Northwell Health, a New York-based health system, is seeking to use a fleet of emergency drones, in combination with telehealth technology, to respond to accidents more quickly, treat opioid overdoses and even provide medical attention needed due to terrorists attacks. However, there are still a lot of barriers to burst through before Northwell Health can carry out these plans.
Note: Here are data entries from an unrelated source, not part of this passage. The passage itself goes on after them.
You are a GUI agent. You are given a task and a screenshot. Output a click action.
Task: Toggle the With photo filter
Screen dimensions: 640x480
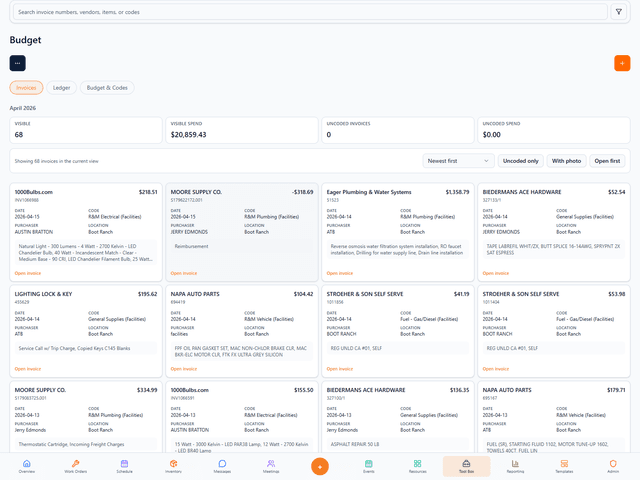[x=566, y=160]
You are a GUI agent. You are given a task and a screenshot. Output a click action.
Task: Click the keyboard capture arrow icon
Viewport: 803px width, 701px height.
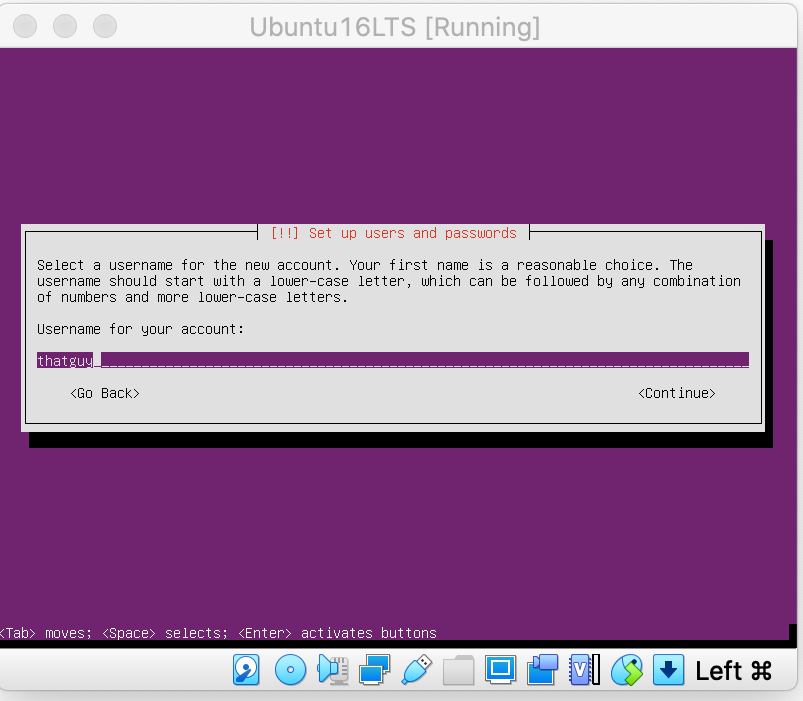pyautogui.click(x=668, y=669)
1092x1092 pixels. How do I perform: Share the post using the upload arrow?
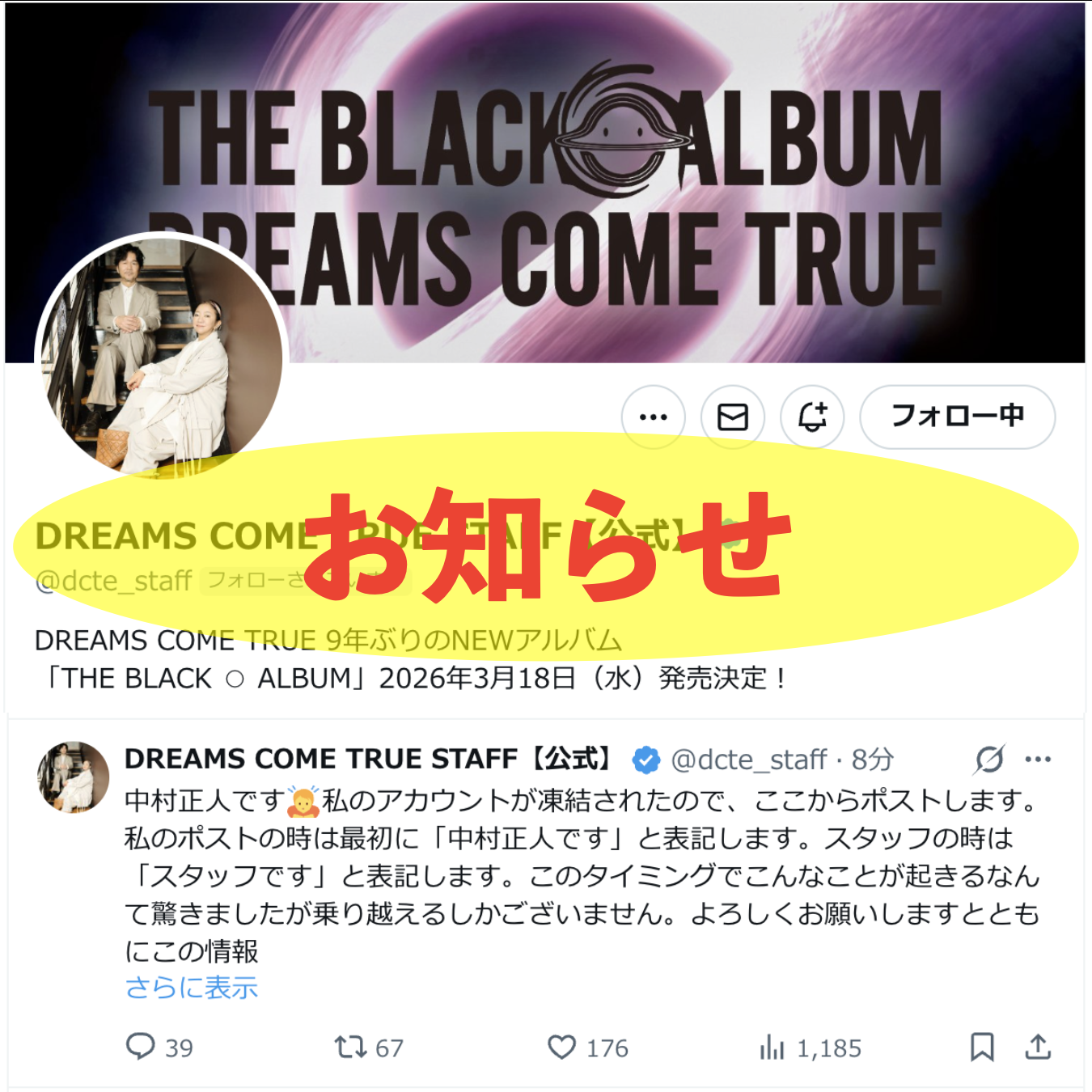(x=1038, y=1048)
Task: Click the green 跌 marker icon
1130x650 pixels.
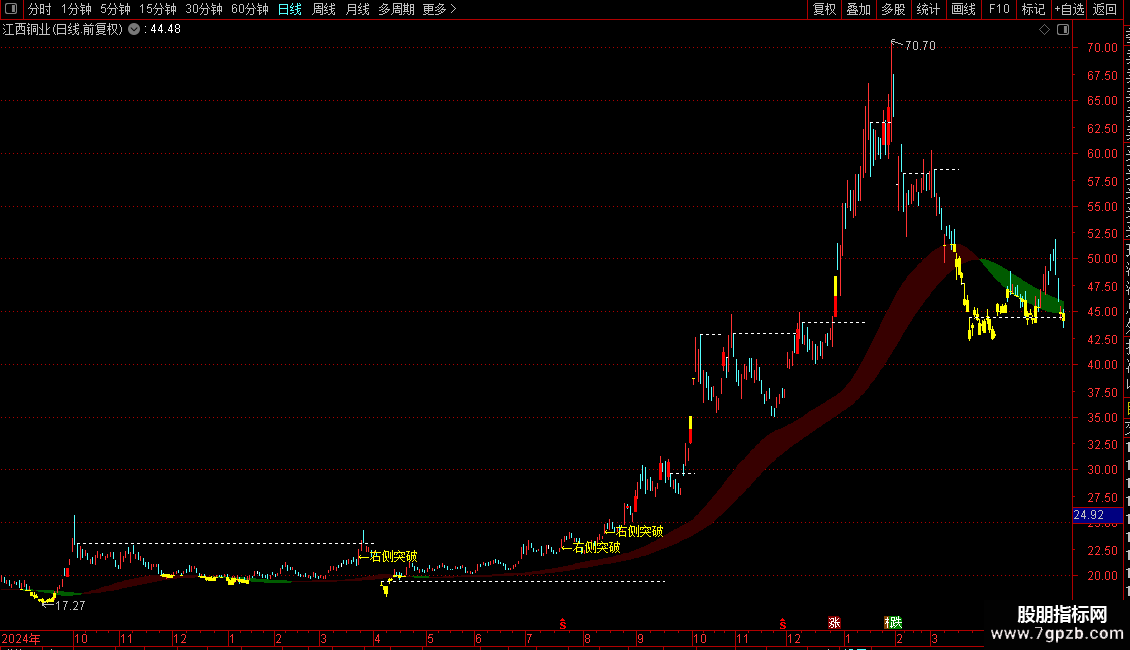Action: pyautogui.click(x=894, y=623)
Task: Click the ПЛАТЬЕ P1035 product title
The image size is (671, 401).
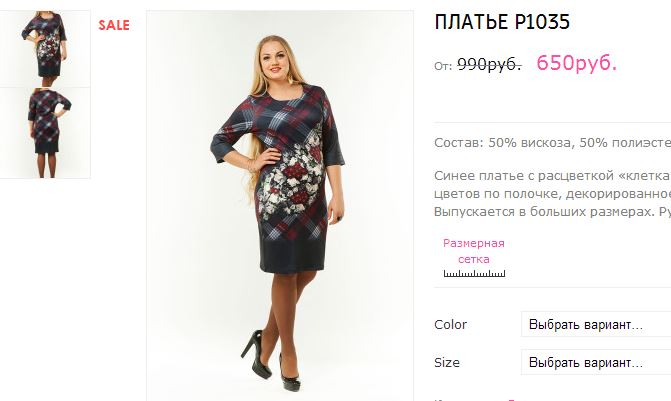Action: pos(502,22)
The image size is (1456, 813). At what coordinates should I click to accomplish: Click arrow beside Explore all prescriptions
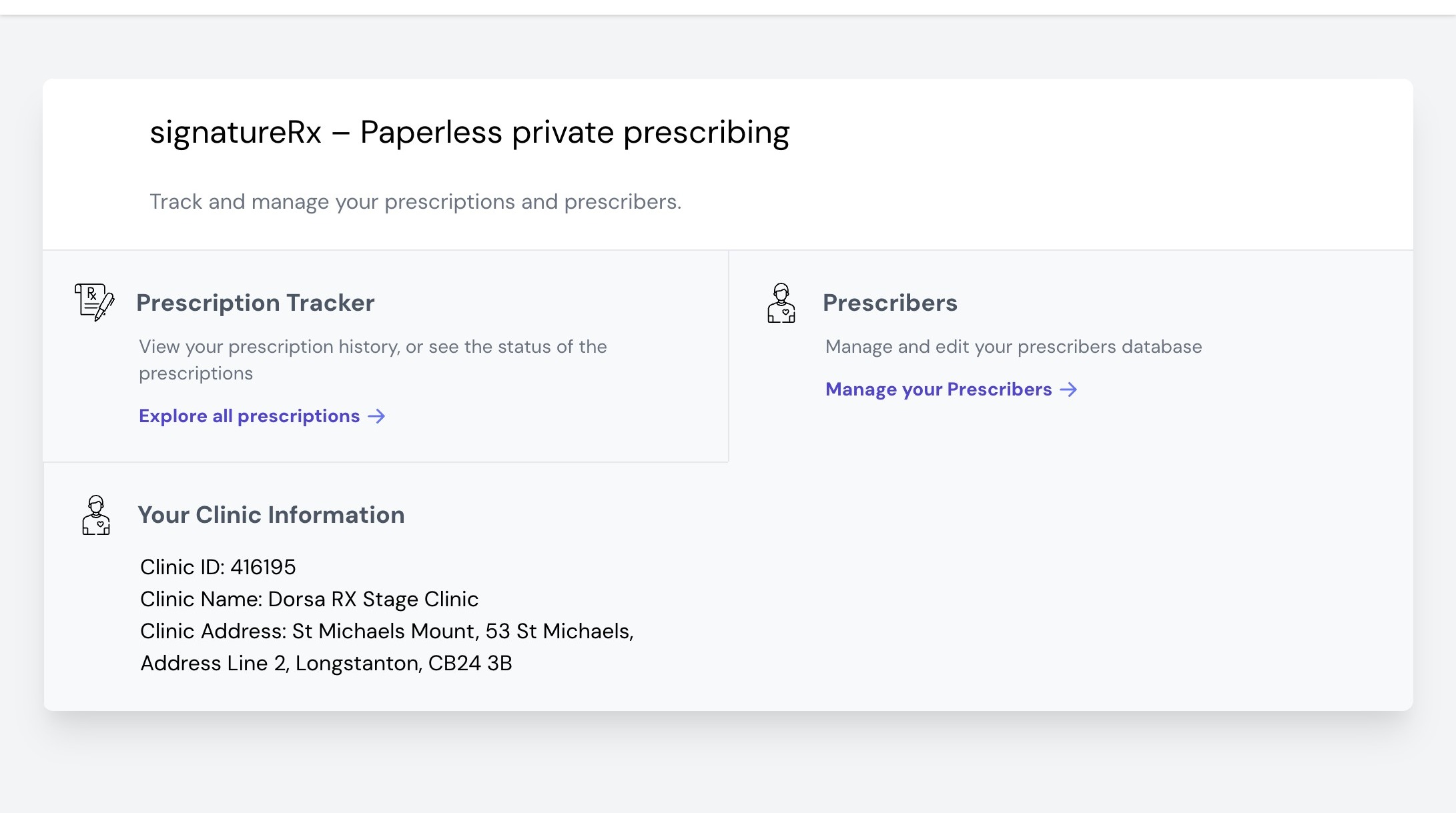tap(377, 416)
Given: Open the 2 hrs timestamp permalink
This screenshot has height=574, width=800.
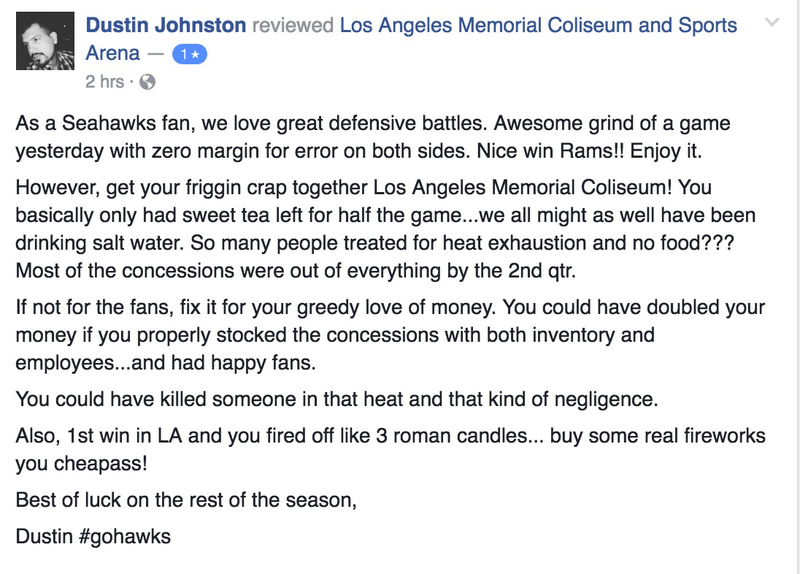Looking at the screenshot, I should click(105, 82).
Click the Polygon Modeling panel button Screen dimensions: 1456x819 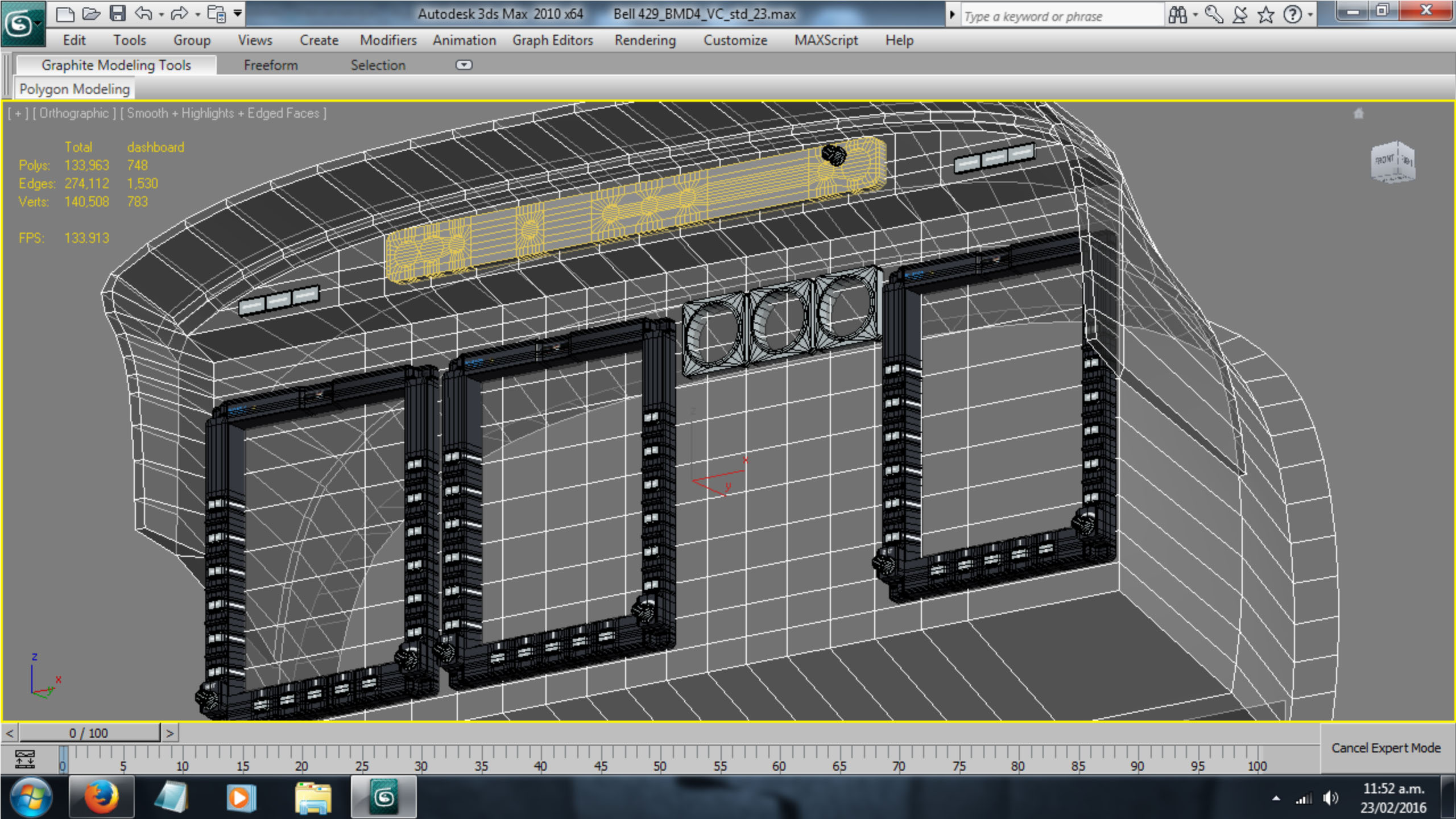tap(75, 89)
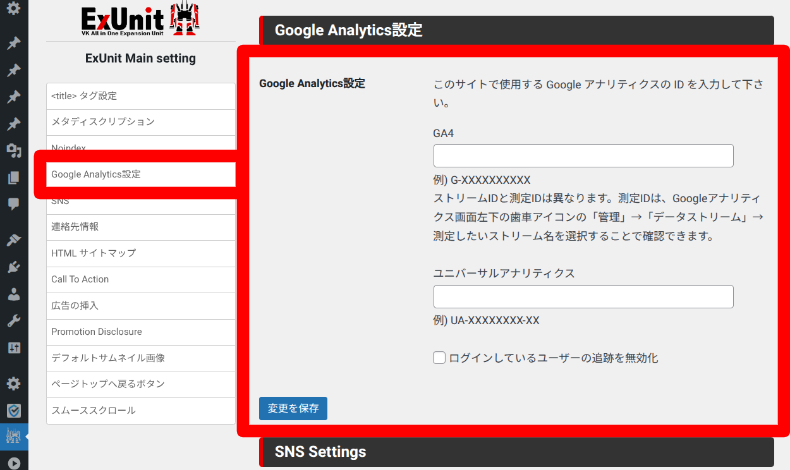The image size is (790, 470).
Task: Click the GA4 ID input field
Action: [x=583, y=156]
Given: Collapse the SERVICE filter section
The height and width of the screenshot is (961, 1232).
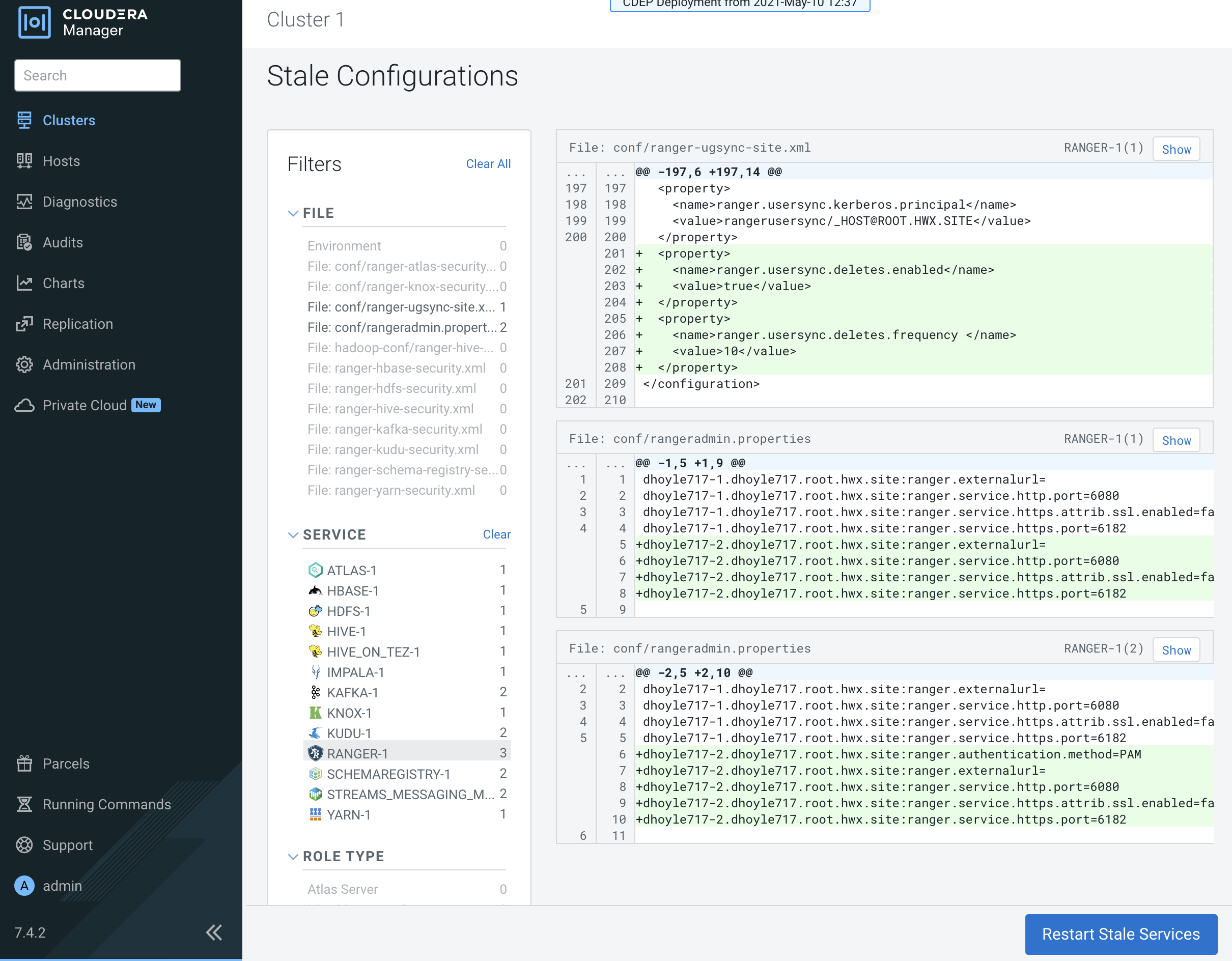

Purna Prasad, Ph.D., Chief Technology Officer at Northwell Health, said, “This is actually our next foray into telehealth. There may be places where there is no network connection, or there may be places where people just don’t have the wherewithal to have any of type of mobile phone for two-way video conferencing. Can the drone provide that last mile of connectivity not only for audio, video and data, but also in delivering emergency care?” Prasad envisions a drone equipped with two-way audio and video capabilities and a compartment containing a dose of pain medication for an individual who fell in a remote location and needs pain relief prior to the EMTs arriving, or a defibrillator for someone experiencing cardiac arrest, or even a dose of Narcan for an opioid overdose. All of this could be done at a fraction of the cost of a helicopter and in a more efficient timeframe for more lifesaving potential. Of course, using drones to support emergency care is still a relatively new, untested idea, especially here in the United States. While many health care systems and first responders believe that using drones to transport biological samples, deliver medical supplies or respond to large-scale disasters is on the horizon, drones for telemedicine in emergency situations is less widely discussed. Last year, researchers at William Carey University of Osteopathic Medicine in Mississippi built three drone prototypes exactly for this purpose, but widespread testing of these prototypes or this drone use has been completed at this point. But, following the memorandum signed by President Trump this year, the Federal Aviation Administration (FAA) plans to enter into agreements with state and local agencies to pilot test the use of drones for many different purposes, one of which is for public health, by May 7th. Prasad said that while this is certainly the direction that Northwell Health hopes to go, the “FAA is as nervous as we are” because “this is something that is very new, especially in a place like New York City where you have two international airports.” We will continue to track new use cases like this and how the FAA works with state and local governments to integrate drones into the National Airspace for emergency health care and public health matters.